I built that chassis in 3 days back in 1991. It won its debut race at Salem with Steve Butler at the wheel.

I have had brand new cars from a reputable chassis manufacturer that would not work no matter what I tried while other identical chassis from the same manufacturer were winning.

The chassis Larson won 3 Oskaloosa races with was 4 years old and had major repairs (pulled straight and significant tubing replaced 3 times.

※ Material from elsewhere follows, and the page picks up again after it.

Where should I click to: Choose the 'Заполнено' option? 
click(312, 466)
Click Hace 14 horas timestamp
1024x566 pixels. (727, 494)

I don't believe the age or straightness matters as much as some other unknown quality in making a chassis work.
9 Likes: bobO, Charles Nungester, DaveP63, fish, i love dirt track racing, K9Racer, koolaid89, oldfan49, wallbanger II
HardyBoysRacing (Offline)
  #17 10/31/14 10:09 AM
We won DuQuoin this year with a car that is at least 10 years old and a motor that is also 5-7 years old. You can make an older car work.
9 Likes: Charles Nungester, Danny Burton, DaveP63, i love dirt track racing, jjracer636, koolaid89, oldfan49, rclaridge, sw1911
gearguy (Offline)
  #18 10/31/14 11:06 AM
Once the loads on a chassis exceed a certain point it starts to take a permanent "set". That means bent in layman's terms. Most people are surprised to learn a mild steel chassis [1020] will be just as stiff as a chrome moly chassis [4130] since the modulus of elasticity is the same [30,000,000 psi]. What is different is the load at which they take a permanent "set."
The big tires and high horsepower of today's national midgets and all 360/410 sprint cars are capable of twisting even the best chassis. Our sportsman midgets and most other "lower classes" aren't able to produce the loads needed to create a permanent "set".
Think of all those Kurtis midgets that won races for 20 or 30 years; unless crashed they didn't get loaded enough to bent.
I was once told a midget really starts to handle after it has been upside down. Maybe it serves as a vibratory stress relief. Variation from chassis to chassis could be welding sequence or stress relief related. Theoretically 4130 requires a stress relief, 1020 doesn't. It has to do with carbon content.
3 Likes: Charles Nungester, davidm, Racer_dude35
TQ29m (Online)
  #19 10/31/14 12:35 PM
When I was building chassis, I used a kind of free standing jig, square, plumb and level, all the stuff needed, then on each end, I started with the torsion bar tubes, mounted at the height I wanted, then bent the lower rails, and tacked them on, then the top rails, and tacked them on, then the motorplate tubes, and so on, using a digital square, and tube spacers I had made, to keep the tubes the same distance apart, I had stops on the jig to locate the tubing, but not clamp it tight, that allowed it to expand, then return to it's normal state as it cooled, then I had developed a welding sequence, that didn't concentrate a lot of heat in one area, then moved to the other side, and back and forth till it was all done. That more or less took most of the stress out of the chassis, then a good flip relieved the rest, which seems to happen unexpectedly. My car was built in 1998, and can still be set with as little as a 1/4 turn on any corner. I also used tubing that had the same heat treat numbers, especially on the main chassis members. Bob

"Being old, isn't half as much fun, as getting there"! Ole Robert I!
zerospeed (Offline)
  #20 10/31/14 3:41 PM
Informative thread.... I am picking up a car tomorrow that's a bit older but is fresh and has new components. This was a good read. I am planning on stripping it and taking it to someone just to have it checked and re powder coated. That way I can go through it and I am confident in what I have.